◆ Texto de origen ◆
####

Continuó la romería a la ya santa y sagrada cueva durante el día y los siguientes, y los tres mencionados pastores, José, Jacob e Isaac, continuaron, como hemos dicho, sus visitas y ellos fueron los principales propulsores de la buena nueva, del nacimiento del Hijo de Dios.

Y al llegar a este punto y tener que dejar de hablar ya de los pastores, recabaremos para España, para esta hoy infortunada nación, la hija de María, la nación predilecta que honró con su presencia en carne mortal, y víctima hoy del negro poder de la masonería que la ha llevado a la ruina y la miseria, para hundirla, llevarla al descreimiento por la desesperación, sin conseguirlo más que en parte, gloria y una posesión por nadie desmentida, aun cuando con risa volteriana sean recibidas por los filosofastros del racionalismo, muchas de esas creencias que ellos llaman fábulas, consejas o supersticiones, pero que cuando las teníamos fuimos grandes y poderosos hoy que el racionalismo impera, la masonería reina y la ilustración atea manda, somos vencidos, escarnecidos, humillados y pisoteados por un pueblo materialista, avaro, hipócrita y sanguinario, sin religión ni creencias otras que el dollar y las treinta monedas de Judas.

Tristes cambios, funestos errores a que el indiferentismo nos ha traído, mil veces más funesto que la más horrible de las negaciones.

A España hace años vinieron a parar los huesos de los tres santos pastores, y nada extraño tiene que a ella vinieran por intercesión a de María, tan afecta a España, que la honró con su presencia humana, que hiciera venir a esta nación católica por excelencia, y la primera que la adoró en su Inmaculada Concepción, los restos de los tres pobres pastores, los primeros humanos que adoraron a su Santísimo Hijo en la noche de su bajada a la tierra.

He aquí cómo relata el Sr. Casabó esta traslación de los huesos de Jacob, José e Isaac:

«Por lo que honra a España, nos permitiremos trasladar aquí una página de una obra francesa. A poca distancia de Belén, dice aquélla, se ve una pobre aldea, compuesta de unas cuantas cabañas, y cuyo nombre árabe significa Pueblo de los Pastores. Según la tradición, eran de allí los pastores convidados por los ángeles para que fueran a la cuna del Salvador, en donde acudieron en número de tres, y representaron cerca del Mesías las tres familias descendientes de los tres hijos de Noé.
»Acerca de este punto están acordes las crónicas más antiguas, las piedras grabadas en las catacumbas, los bajo-relieves de los sepulcros, las viñetas de los manuscritos orientales de la más remota antigüedad, y las opiniones de los sabios. Según estos testimonios y de otros también, afirmamos con seguridad, dice Benedicto XIV, que no hubo más que tres pastores en la adoración.

####

◆ Líneas de datos ◆
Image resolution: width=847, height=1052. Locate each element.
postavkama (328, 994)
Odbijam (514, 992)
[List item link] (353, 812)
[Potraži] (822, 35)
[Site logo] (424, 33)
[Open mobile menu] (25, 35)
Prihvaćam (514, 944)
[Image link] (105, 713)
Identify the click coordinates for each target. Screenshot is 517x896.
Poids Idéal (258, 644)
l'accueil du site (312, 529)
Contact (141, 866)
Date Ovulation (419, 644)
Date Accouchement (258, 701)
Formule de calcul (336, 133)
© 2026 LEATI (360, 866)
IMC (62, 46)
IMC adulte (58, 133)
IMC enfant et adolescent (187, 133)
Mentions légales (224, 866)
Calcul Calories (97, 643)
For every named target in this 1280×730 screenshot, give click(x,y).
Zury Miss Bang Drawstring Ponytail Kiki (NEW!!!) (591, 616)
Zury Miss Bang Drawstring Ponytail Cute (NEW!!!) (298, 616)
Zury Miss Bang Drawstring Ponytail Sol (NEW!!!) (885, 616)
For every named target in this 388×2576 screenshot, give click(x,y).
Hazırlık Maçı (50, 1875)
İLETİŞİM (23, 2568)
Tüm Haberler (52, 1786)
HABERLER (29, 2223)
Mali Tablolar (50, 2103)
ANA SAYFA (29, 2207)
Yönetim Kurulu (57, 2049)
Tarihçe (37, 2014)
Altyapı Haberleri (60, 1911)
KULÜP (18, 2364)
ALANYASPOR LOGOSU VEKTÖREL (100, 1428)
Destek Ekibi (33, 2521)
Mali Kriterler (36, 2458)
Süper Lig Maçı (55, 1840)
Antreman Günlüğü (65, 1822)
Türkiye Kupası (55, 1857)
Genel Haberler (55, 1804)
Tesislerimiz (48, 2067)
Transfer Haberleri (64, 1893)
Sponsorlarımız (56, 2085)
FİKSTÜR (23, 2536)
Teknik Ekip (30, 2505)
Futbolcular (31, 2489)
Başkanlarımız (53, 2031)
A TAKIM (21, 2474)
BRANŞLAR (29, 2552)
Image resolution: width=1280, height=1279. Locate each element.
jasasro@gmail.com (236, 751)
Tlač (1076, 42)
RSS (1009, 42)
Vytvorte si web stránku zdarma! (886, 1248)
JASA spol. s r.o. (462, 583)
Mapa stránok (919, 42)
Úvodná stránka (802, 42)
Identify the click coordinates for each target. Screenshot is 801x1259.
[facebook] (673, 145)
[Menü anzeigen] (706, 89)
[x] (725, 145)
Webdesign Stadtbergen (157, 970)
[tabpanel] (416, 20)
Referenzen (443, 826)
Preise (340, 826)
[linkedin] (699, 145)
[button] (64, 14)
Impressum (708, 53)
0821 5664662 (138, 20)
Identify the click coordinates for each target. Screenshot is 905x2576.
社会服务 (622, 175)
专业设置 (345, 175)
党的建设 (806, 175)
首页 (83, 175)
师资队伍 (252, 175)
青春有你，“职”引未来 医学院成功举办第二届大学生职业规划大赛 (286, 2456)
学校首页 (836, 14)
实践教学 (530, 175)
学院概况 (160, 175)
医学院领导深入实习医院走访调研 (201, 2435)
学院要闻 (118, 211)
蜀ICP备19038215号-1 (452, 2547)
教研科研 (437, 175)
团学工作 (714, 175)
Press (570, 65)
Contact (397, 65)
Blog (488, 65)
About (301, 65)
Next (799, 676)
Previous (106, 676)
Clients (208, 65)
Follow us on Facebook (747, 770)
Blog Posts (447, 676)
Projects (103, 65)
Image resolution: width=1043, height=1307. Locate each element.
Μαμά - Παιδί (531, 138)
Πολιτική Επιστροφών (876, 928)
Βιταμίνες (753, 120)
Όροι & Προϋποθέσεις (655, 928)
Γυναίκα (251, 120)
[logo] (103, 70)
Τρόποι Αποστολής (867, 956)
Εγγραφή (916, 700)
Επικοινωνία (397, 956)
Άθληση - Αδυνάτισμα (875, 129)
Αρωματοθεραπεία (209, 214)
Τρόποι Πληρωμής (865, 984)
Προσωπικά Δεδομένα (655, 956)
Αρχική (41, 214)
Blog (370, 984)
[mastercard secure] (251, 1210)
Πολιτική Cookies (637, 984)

####

◆ Lista de tareas ◆
**a.** En el texto sobre los pastores de Belén, enumera todo lo que, según la frase que empieza «Acerca de este punto están acordes», coincide en ese punto.
**b.** Según el texto sobre los pastores de Belén, ¿qué significa el nombre árabe de la aldea cercana a Belén?
**c.** Prosigue el texto sobre los pastores de Belén a partir de la última oración.
Las líneas son material independiente y no guardan relación con el texto.

◆ Respuestas ◆
**a.** Las crónicas más antiguas, las piedras grabadas en las catacumbas, los bajo-relieves de los sepulcros, las viñetas de los manuscritos orientales de la más remota antigüedad y las opiniones de los sabios.

**b.** Pueblo de los Pastores.

**c.**
»Perpetuada de edad en edad por los citados monumentos escritos o grabados, la tradición de los tres pastores resucita, por decirlo así, cada año en Roma, la ciudad por excelencia de las tradiciones.
»Al comenzar el Adviento, los pifarari o pastores de la Sabina, bajan de sus montañas, y con su pobre pero pintoresco traje de pastores italianos, van a anunciar por la Ciudad Eterna, al son de una música campestre, el próximo nacimiento del Niño en Belén. Aunque son muchos en número, van siempre de tres en tres; uno anciano, uno de mediana edad y un joven, que representan las tres épocas de la vida».

Y al llegar a este punto, aun cuando se nos pueda tachar de inmodestos y de querer intercalar impresiones propias, que si no ajenas a la vida de María, son secundarias, copiaré aquí lo que he dicho en mi diario de impresiones en la ciudad santa del Pontífice, en mi libro Roma y los monumentos cristianos.

Copio aquí lo que en aquel librito, hoy agotado, dije: «Esta mañana me he despertado al eco de una cadenciosa cantinela acompañada de un instrumento parecido a nuestra gaita gallega en su tono dulce y quejumbroso. ¡Y cómo agrada aquel recuerdo de la música patria a tantas leguas de ella, en una mañana triste y silenciosa en la que desde mi cama veo el blanquecino cielo y el revolotear de los copos de nieve que venían a pegarse en los cristales de la ventana cual pequeñas y albas mariposas, infundía tristeza y añoranza de la patria y hacía pensar en la cercana Natividad del Señor que pasaría este año lejos de la familia! La melodiosa cantinela continuó largo rato, y fue lentamente alejándose.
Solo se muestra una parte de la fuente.